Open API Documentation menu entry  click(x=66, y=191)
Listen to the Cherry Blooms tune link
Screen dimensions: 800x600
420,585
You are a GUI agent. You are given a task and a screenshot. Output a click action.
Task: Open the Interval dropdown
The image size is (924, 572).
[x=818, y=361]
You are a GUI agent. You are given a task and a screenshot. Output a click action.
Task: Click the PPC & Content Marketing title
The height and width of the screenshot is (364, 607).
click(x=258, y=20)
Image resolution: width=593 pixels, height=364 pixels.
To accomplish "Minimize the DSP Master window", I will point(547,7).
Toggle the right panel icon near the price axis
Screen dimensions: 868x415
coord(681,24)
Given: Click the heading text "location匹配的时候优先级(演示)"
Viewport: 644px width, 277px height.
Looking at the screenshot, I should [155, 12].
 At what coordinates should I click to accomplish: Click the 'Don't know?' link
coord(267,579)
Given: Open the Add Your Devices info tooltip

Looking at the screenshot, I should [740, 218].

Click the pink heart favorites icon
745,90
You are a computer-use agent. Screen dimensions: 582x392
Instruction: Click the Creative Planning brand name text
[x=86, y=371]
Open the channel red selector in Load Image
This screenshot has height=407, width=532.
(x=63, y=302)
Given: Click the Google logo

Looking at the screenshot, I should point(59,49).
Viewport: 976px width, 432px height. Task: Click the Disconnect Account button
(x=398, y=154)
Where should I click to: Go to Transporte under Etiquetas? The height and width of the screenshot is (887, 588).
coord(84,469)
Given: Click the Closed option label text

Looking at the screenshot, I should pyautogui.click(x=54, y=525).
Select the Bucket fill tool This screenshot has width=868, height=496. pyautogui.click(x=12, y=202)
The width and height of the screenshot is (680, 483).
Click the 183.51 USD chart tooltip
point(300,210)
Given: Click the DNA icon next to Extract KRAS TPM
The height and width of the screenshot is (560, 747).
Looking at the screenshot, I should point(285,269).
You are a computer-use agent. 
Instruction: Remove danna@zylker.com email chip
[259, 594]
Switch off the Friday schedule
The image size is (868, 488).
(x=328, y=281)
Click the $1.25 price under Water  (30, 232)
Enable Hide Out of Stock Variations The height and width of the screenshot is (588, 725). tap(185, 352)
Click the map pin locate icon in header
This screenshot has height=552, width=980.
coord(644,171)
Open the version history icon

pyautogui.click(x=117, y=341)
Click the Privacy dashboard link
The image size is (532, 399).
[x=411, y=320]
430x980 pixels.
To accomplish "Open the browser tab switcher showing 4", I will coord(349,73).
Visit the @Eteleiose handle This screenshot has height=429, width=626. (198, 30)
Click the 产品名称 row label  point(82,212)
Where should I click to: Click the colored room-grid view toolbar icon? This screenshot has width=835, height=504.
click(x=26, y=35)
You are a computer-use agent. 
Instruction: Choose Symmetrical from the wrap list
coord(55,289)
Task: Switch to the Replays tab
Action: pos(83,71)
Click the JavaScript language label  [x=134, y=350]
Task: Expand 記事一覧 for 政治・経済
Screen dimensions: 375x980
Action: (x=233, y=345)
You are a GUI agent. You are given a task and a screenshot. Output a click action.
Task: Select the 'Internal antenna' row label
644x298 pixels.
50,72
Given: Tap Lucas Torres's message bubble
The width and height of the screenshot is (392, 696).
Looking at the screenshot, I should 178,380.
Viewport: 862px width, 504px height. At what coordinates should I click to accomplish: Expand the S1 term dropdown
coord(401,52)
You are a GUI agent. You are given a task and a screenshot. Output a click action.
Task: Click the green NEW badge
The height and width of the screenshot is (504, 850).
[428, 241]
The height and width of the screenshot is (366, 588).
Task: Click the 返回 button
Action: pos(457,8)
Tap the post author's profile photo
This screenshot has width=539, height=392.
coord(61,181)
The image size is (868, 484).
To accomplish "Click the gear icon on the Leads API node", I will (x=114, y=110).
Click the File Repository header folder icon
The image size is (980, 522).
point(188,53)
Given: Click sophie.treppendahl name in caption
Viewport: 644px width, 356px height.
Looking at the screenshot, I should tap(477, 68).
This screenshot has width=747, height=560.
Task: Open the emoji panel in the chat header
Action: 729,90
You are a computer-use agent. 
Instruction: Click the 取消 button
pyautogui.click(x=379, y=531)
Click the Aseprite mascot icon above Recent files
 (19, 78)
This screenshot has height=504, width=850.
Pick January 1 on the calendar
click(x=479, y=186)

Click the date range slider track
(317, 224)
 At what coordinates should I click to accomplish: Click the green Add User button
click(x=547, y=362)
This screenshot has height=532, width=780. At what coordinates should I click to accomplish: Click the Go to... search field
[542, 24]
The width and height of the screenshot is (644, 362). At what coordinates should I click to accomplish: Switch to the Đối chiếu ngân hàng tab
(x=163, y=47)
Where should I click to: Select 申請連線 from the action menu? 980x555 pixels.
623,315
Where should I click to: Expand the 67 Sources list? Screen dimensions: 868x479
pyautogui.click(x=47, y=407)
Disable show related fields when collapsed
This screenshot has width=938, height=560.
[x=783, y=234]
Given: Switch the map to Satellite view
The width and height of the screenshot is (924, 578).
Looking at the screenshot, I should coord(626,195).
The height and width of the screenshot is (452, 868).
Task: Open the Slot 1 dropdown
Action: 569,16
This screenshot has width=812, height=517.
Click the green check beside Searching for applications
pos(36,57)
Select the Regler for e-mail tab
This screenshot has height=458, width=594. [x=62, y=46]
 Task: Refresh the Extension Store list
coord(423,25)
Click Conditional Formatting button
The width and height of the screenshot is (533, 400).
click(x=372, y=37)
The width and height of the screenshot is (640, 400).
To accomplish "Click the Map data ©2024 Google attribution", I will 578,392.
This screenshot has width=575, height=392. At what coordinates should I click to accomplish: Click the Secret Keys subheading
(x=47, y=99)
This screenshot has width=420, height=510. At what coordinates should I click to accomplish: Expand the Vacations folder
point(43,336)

★ ★ ★ ★

What the exercise asks → Every record above must be repeated word for word.

Task output →
Open API Documentation menu entry  click(x=66, y=191)
Listen to the Cherry Blooms tune link
Screen dimensions: 800x600
420,585
You are a GUI agent. You are given a task and a screenshot. Output a click action.
Task: Open the Interval dropdown
The image size is (924, 572).
[x=818, y=361]
You are a GUI agent. You are given a task and a screenshot. Output a click action.
Task: Click the PPC & Content Marketing title
The height and width of the screenshot is (364, 607).
click(x=258, y=20)
Image resolution: width=593 pixels, height=364 pixels.
To accomplish "Minimize the DSP Master window", I will point(547,7).
Toggle the right panel icon near the price axis
Screen dimensions: 868x415
coord(681,24)
Given: Click the heading text "location匹配的时候优先级(演示)"
Viewport: 644px width, 277px height.
Looking at the screenshot, I should [155, 12].
 At what coordinates should I click to accomplish: Click the 'Don't know?' link
coord(267,579)
Given: Open the Add Your Devices info tooltip

Looking at the screenshot, I should [740, 218].

Click the pink heart favorites icon
745,90
You are a computer-use agent. Screen dimensions: 582x392
Instruction: Click the Creative Planning brand name text
[x=86, y=371]
Open the channel red selector in Load Image
This screenshot has height=407, width=532.
(x=63, y=302)
Given: Click the Google logo

Looking at the screenshot, I should point(59,49).
Viewport: 976px width, 432px height. Task: Click the Disconnect Account button
(x=398, y=154)
Where should I click to: Go to Transporte under Etiquetas? The height and width of the screenshot is (887, 588).
coord(84,469)
Given: Click the Closed option label text

Looking at the screenshot, I should pyautogui.click(x=54, y=525).
Select the Bucket fill tool This screenshot has width=868, height=496. pyautogui.click(x=12, y=202)
The width and height of the screenshot is (680, 483).
Click the 183.51 USD chart tooltip
point(300,210)
Given: Click the DNA icon next to Extract KRAS TPM
The height and width of the screenshot is (560, 747).
Looking at the screenshot, I should point(285,269).
You are a computer-use agent. 
Instruction: Remove danna@zylker.com email chip
[259, 594]
Switch off the Friday schedule
The image size is (868, 488).
(x=328, y=281)
Click the $1.25 price under Water  (30, 232)
Enable Hide Out of Stock Variations The height and width of the screenshot is (588, 725). tap(185, 352)
Click the map pin locate icon in header
This screenshot has height=552, width=980.
coord(644,171)
Open the version history icon

pyautogui.click(x=117, y=341)
Click the Privacy dashboard link
The image size is (532, 399).
[x=411, y=320]
430x980 pixels.
To accomplish "Open the browser tab switcher showing 4", I will coord(349,73).
Visit the @Eteleiose handle This screenshot has height=429, width=626. (198, 30)
Click the 产品名称 row label  point(82,212)
Where should I click to: Click the colored room-grid view toolbar icon? This screenshot has width=835, height=504.
click(x=26, y=35)
You are a computer-use agent. 
Instruction: Choose Symmetrical from the wrap list
coord(55,289)
Task: Switch to the Replays tab
Action: pos(83,71)
Click the JavaScript language label  [x=134, y=350]
Task: Expand 記事一覧 for 政治・経済
Screen dimensions: 375x980
Action: (x=233, y=345)
You are a GUI agent. You are given a task and a screenshot. Output a click action.
Task: Select the 'Internal antenna' row label
644x298 pixels.
50,72
Given: Tap Lucas Torres's message bubble
The width and height of the screenshot is (392, 696).
Looking at the screenshot, I should 178,380.
Viewport: 862px width, 504px height. At what coordinates should I click to accomplish: Expand the S1 term dropdown
coord(401,52)
You are a GUI agent. You are given a task and a screenshot. Output a click action.
Task: Click the green NEW badge
The height and width of the screenshot is (504, 850).
[428, 241]
The height and width of the screenshot is (366, 588).
Task: Click the 返回 button
Action: pos(457,8)
Tap the post author's profile photo
This screenshot has width=539, height=392.
coord(61,181)
The image size is (868, 484).
To accomplish "Click the gear icon on the Leads API node", I will (x=114, y=110).
Click the File Repository header folder icon
The image size is (980, 522).
point(188,53)
Given: Click sophie.treppendahl name in caption
Viewport: 644px width, 356px height.
Looking at the screenshot, I should tap(477, 68).
This screenshot has width=747, height=560.
Task: Open the emoji panel in the chat header
Action: 729,90
You are a computer-use agent. 
Instruction: Click the 取消 button
pyautogui.click(x=379, y=531)
Click the Aseprite mascot icon above Recent files
 (19, 78)
This screenshot has height=504, width=850.
Pick January 1 on the calendar
click(x=479, y=186)

Click the date range slider track
(317, 224)
 At what coordinates should I click to accomplish: Click the green Add User button
click(x=547, y=362)
This screenshot has height=532, width=780. At what coordinates should I click to accomplish: Click the Go to... search field
[542, 24]
The width and height of the screenshot is (644, 362). At what coordinates should I click to accomplish: Switch to the Đối chiếu ngân hàng tab
(x=163, y=47)
Where should I click to: Select 申請連線 from the action menu? 980x555 pixels.
623,315
Where should I click to: Expand the 67 Sources list? Screen dimensions: 868x479
pyautogui.click(x=47, y=407)
Disable show related fields when collapsed
This screenshot has width=938, height=560.
[x=783, y=234]
Given: Switch the map to Satellite view
The width and height of the screenshot is (924, 578).
Looking at the screenshot, I should coord(626,195).
The height and width of the screenshot is (452, 868).
Task: Open the Slot 1 dropdown
Action: 569,16
This screenshot has width=812, height=517.
Click the green check beside Searching for applications
pos(36,57)
Select the Regler for e-mail tab
This screenshot has height=458, width=594. [x=62, y=46]
 Task: Refresh the Extension Store list
coord(423,25)
Click Conditional Formatting button
The width and height of the screenshot is (533, 400).
click(x=372, y=37)
The width and height of the screenshot is (640, 400).
To accomplish "Click the Map data ©2024 Google attribution", I will 578,392.
This screenshot has width=575, height=392. At what coordinates should I click to accomplish: Click the Secret Keys subheading
(x=47, y=99)
This screenshot has width=420, height=510. At what coordinates should I click to accomplish: Expand the Vacations folder
point(43,336)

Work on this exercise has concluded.